TASK STATEMENT:
Take the line that contains "Viewport: 1230px width, 442px height." and every line below it to the end of the entries, and give them again exactly, leaving out any pictures.

ENTRIES SHOWN:
________

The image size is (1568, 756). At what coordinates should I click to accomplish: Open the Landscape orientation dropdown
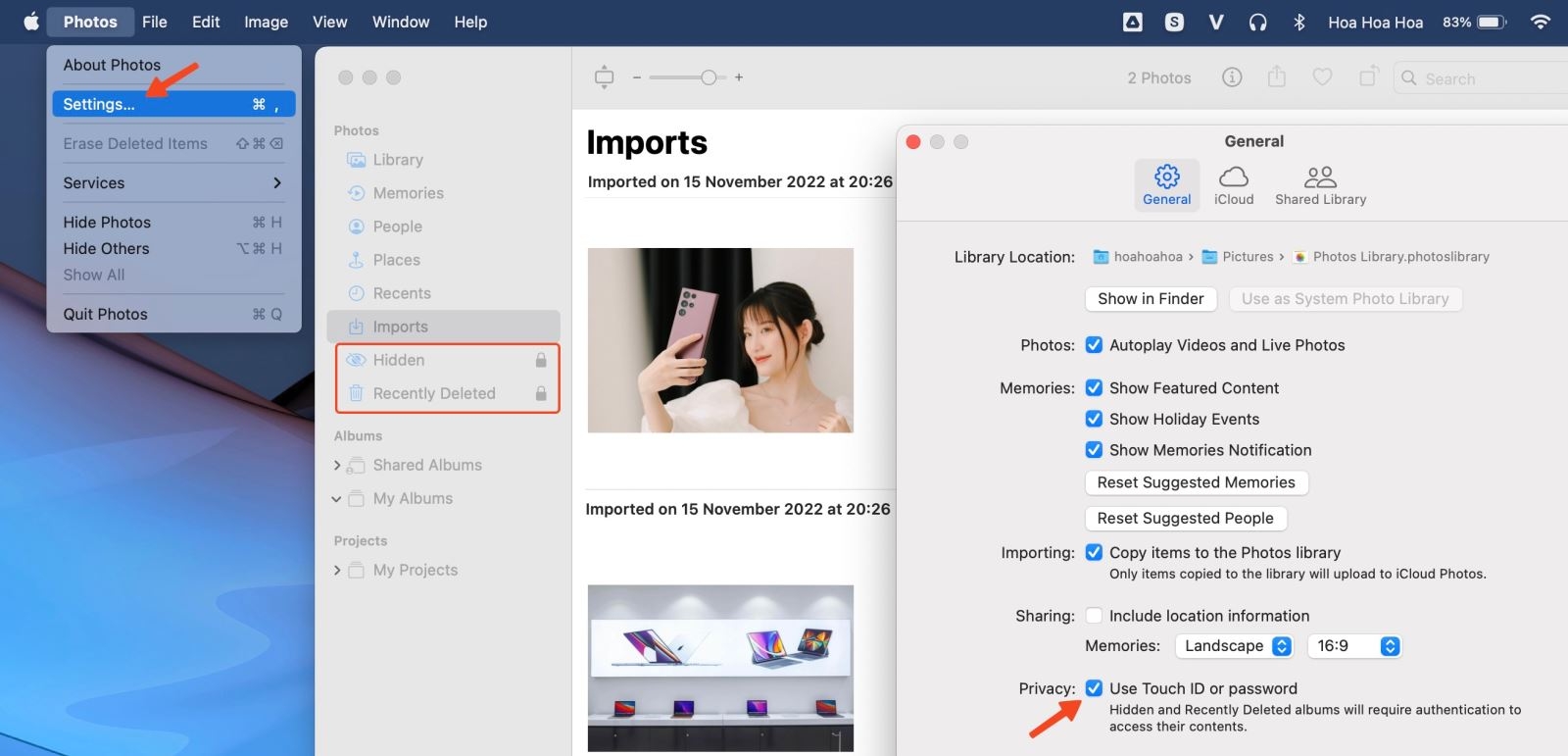point(1238,646)
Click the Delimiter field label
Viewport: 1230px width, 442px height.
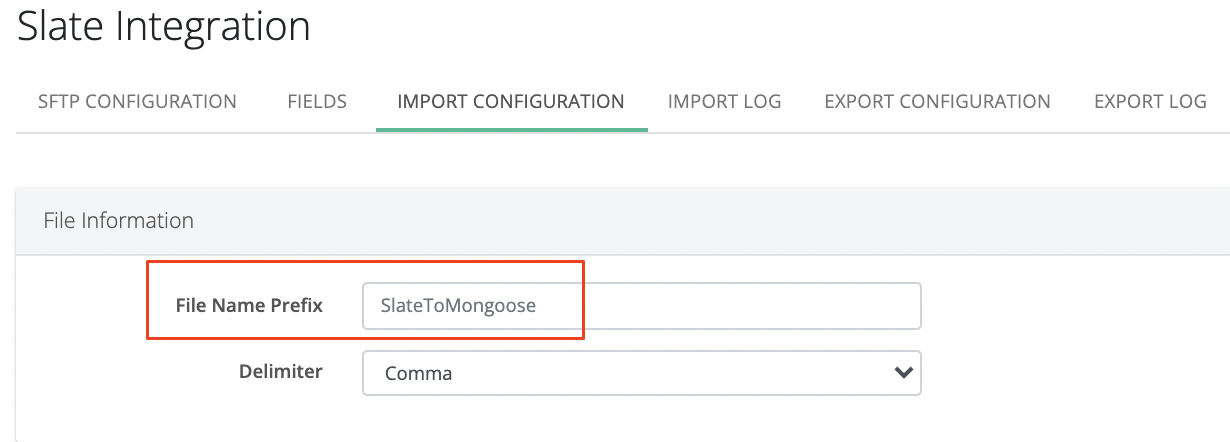point(280,372)
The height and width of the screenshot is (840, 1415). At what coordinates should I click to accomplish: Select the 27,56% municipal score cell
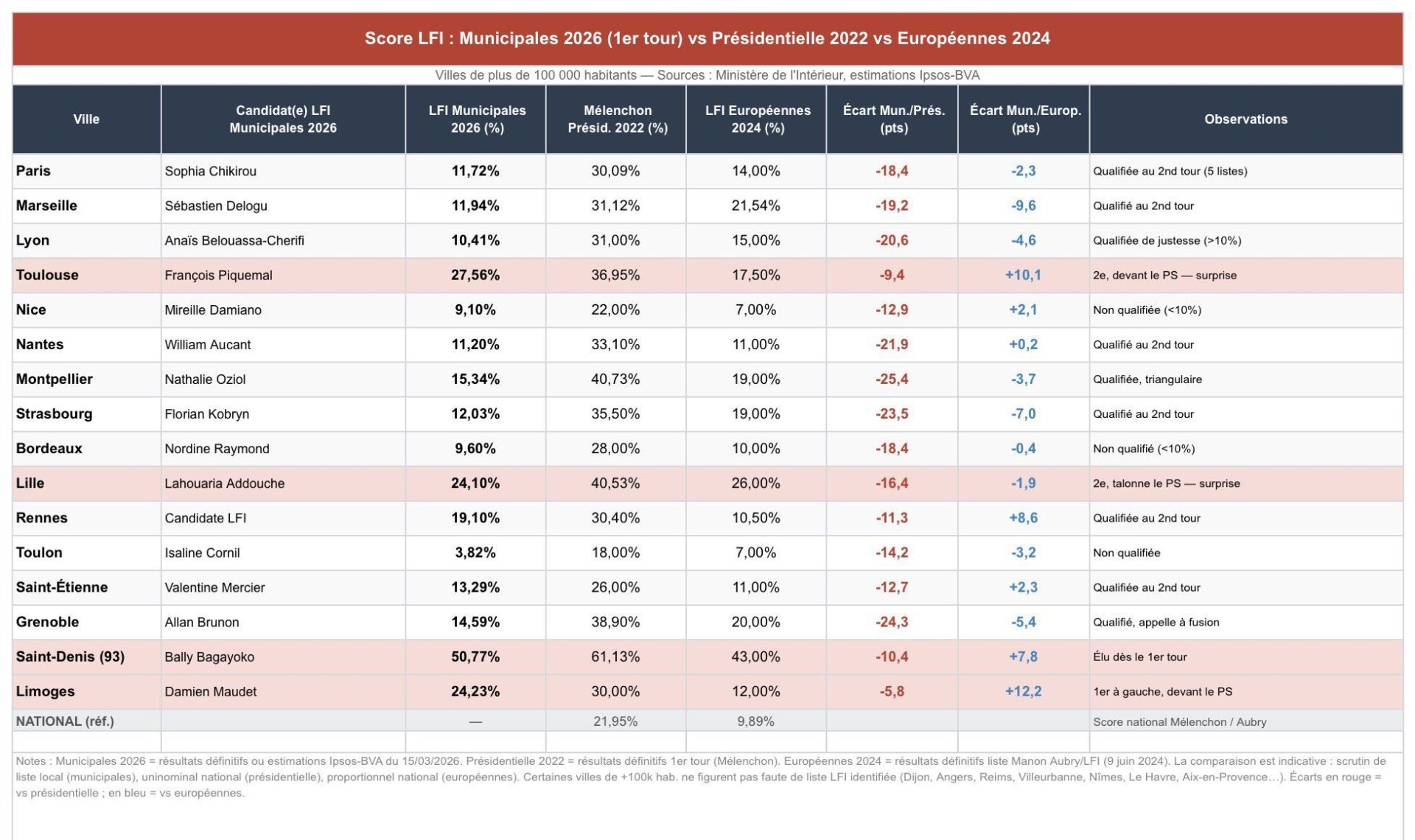coord(475,275)
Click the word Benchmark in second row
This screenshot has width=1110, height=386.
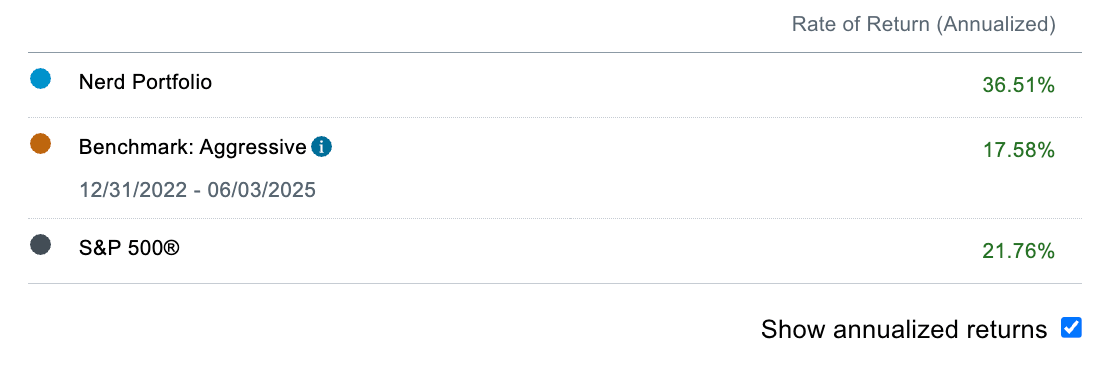point(136,147)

________

EXERCISE ANSWER:
Viewport: 1230px width, 442px height.
point(280,372)
The height and width of the screenshot is (840, 1415). At what coordinates should I click to accomplish: Select the 27,56% municipal score cell
coord(475,275)
Click the word Benchmark in second row
This screenshot has width=1110, height=386.
point(136,147)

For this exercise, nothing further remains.